正文 第67章 後記(1 / 1)

《人倫》定稿之後,掩卷閉目琢磨了一陣,覺得以前出版的《人精》、《人道》與這部《人倫》,三部書之間的人物和故事毫無關係,但有一點相同,都帶有“勸誡”的意思。

《人精》寫的是改革開放初期出現的“暴發戶”,“暴發戶”算不上企業家,那麼這些暴發戶有錢後人生的路究竟該怎麼走?是努力提升自己,成為對社會更有用的“企業家”,還是去揮金如土,在燈紅酒綠中生活?書中主人公賴四唱了一段《醒世歌》,那段《醒世歌》是《人精》的精髓。

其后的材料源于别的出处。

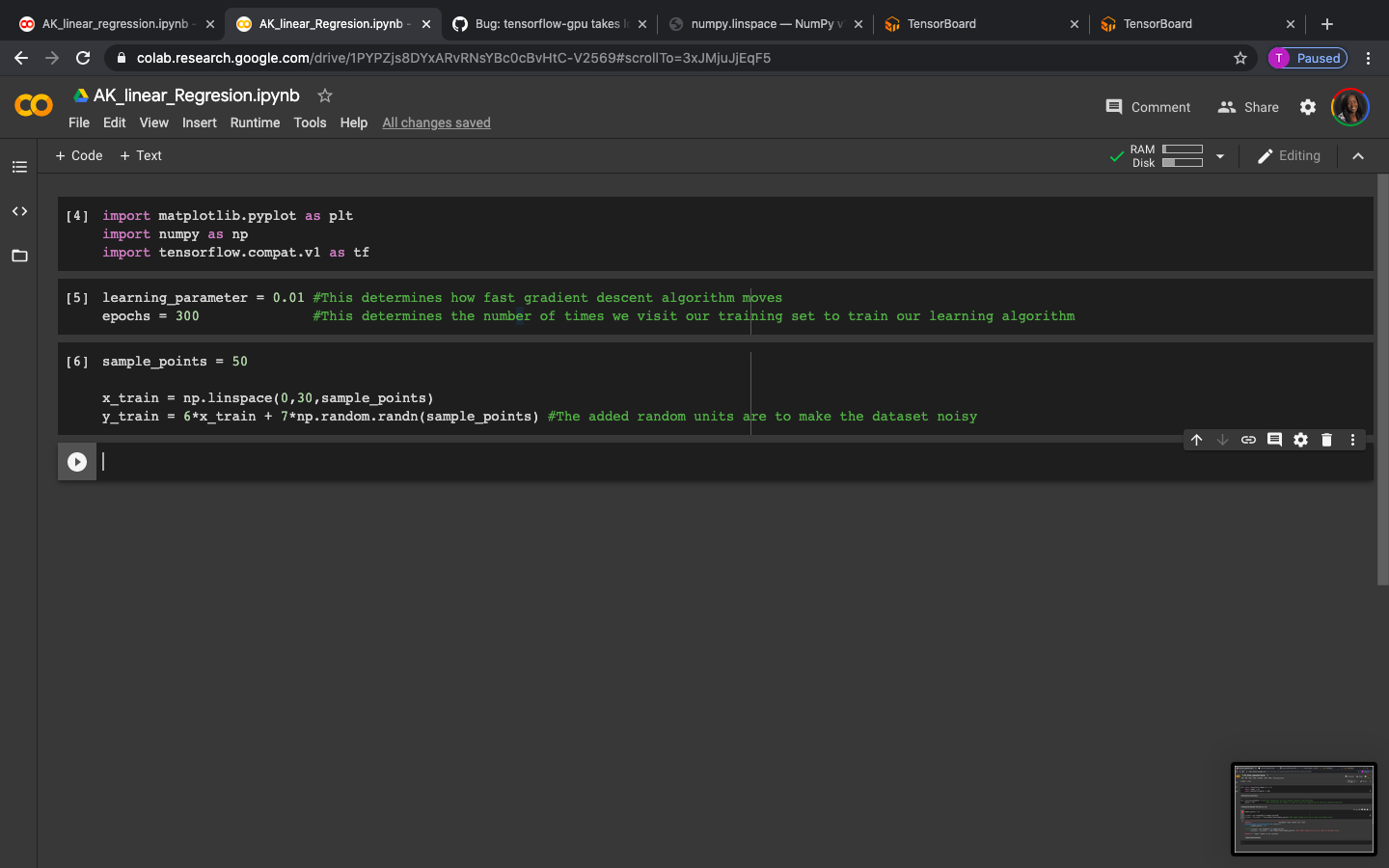1389x868 pixels.
Task: Check the RAM usage indicator bar
Action: point(1182,149)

《人道》寫的是官場邊沿人物,其實就是“小官官”。書中塑造了兩個女人,一個叫楊曉靜,一個叫馬裏紅。楊曉靜是個溫潤如玉、熱心為民行醫的謙謙君子,而馬裏紅卻是不擇手段、醉心做官。我寫這兩個人物的目的是要張揚楊曉靜那種不是為做官,而是為百姓服務的做官之道。同時,也想呼喊一聲,對當官之事還是順其自然,不必強求。雷達、閻鋼、賀紹俊老師一致評價,這部書是當下第一部官場勸誡小說。

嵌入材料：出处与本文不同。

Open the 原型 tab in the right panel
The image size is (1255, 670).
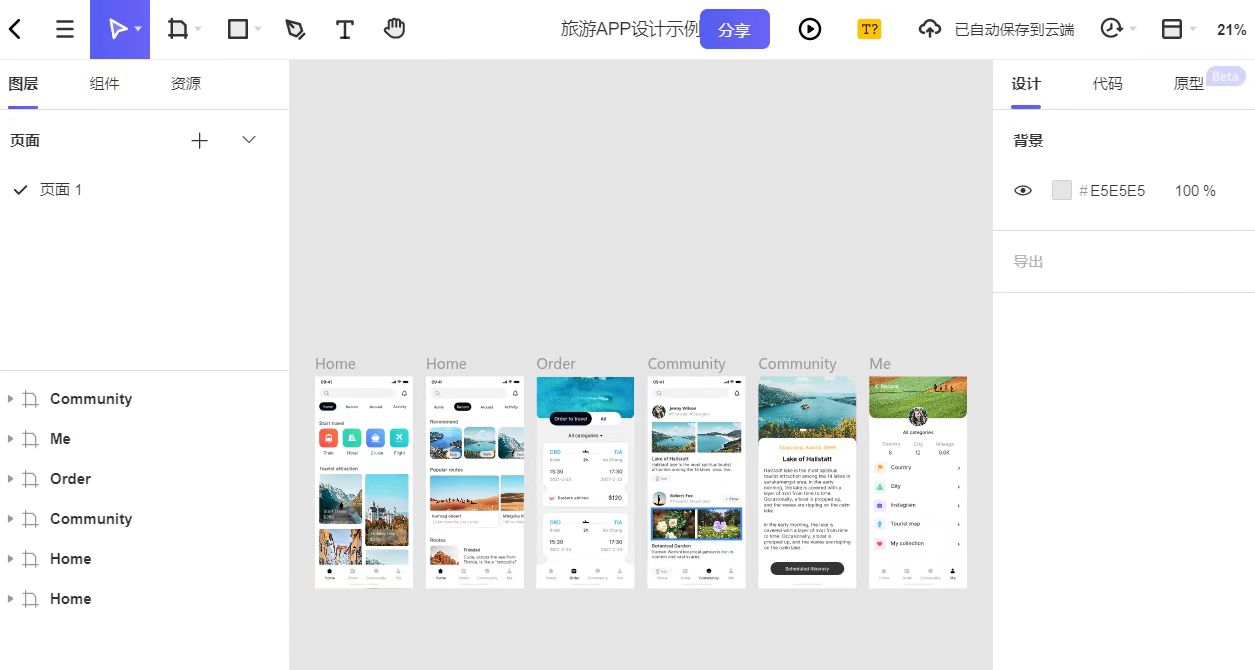(x=1188, y=84)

《人倫》這部書是教人在當今紛繁複雜的社會生活中如何“立身”。劉震雲先生的話真是“一句頂一萬句”,他說,《人倫》也可以換個書名,叫《醒世書》。《人倫》也算是個農村題材,因為它是由兩個家族的恩怨情仇衍生出來的故事。《人倫》是從一個事件切入,但並不寫事件,而是寫事件之外的事,通過描寫幾個人物在這個“事件”麵前的表現而演繹出的“眾生相”。《人倫》寫起來,我感到與寫前兩部相比,有些吃力,它不像寫賴四、楊曉靜、馬裏紅這些人物那麼好把握,可以說《人精》、《人道》都是一氣嗬成、一筆寫就,而《人倫》寫了兩稿。因為要把一個本屬消極的題材寫出積極意義來,既要描寫人物之間複雜的矛盾衝突,同時又要用和諧的琴弦撥動人心。所以,在寫作的過程中我也是“摸著石頭過河”,寫上幾章就要送給朋友們看看,聽聽他們的意見再寫,甚至還拿到鄉下去,讓中學時代的“文友”去看,得到大家認可了,我寫著才踏實。

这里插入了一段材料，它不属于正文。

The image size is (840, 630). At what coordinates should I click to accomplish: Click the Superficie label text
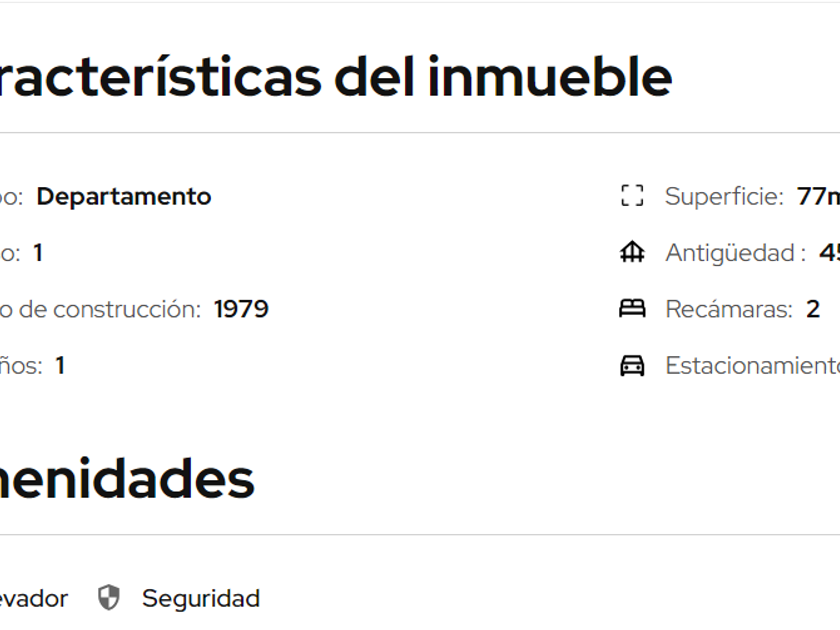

說到“勸誡”還有一層意思,並不是我要刻意去說教誰。這是我的寫作習慣和思維方式,也是無形中形成的。這可能與我的出身和經曆有關係吧,是我的責任感讓我選擇這樣的題材,采取這樣的表現手法,給作品這樣的“立意”。我曾經說過,一個作家不能為寫小說而寫小說,寫的小說讓讀者看了能夠受益或得到啟示,才能對得起讀者,因為你沒有浪費讀者的時間。如果一部小說讓讀者看了隻起“消遣”和打發時間的作用,那和“搓麻將”、“打撲克”又有什麼分別呢?

說到這裏,還要感謝二月河、賈平凹、周大新、劉震雲、何向陽、李佩甫等幾位文學大家,感謝他們在這三部書的寫作和出版過程中給予的關心和支持!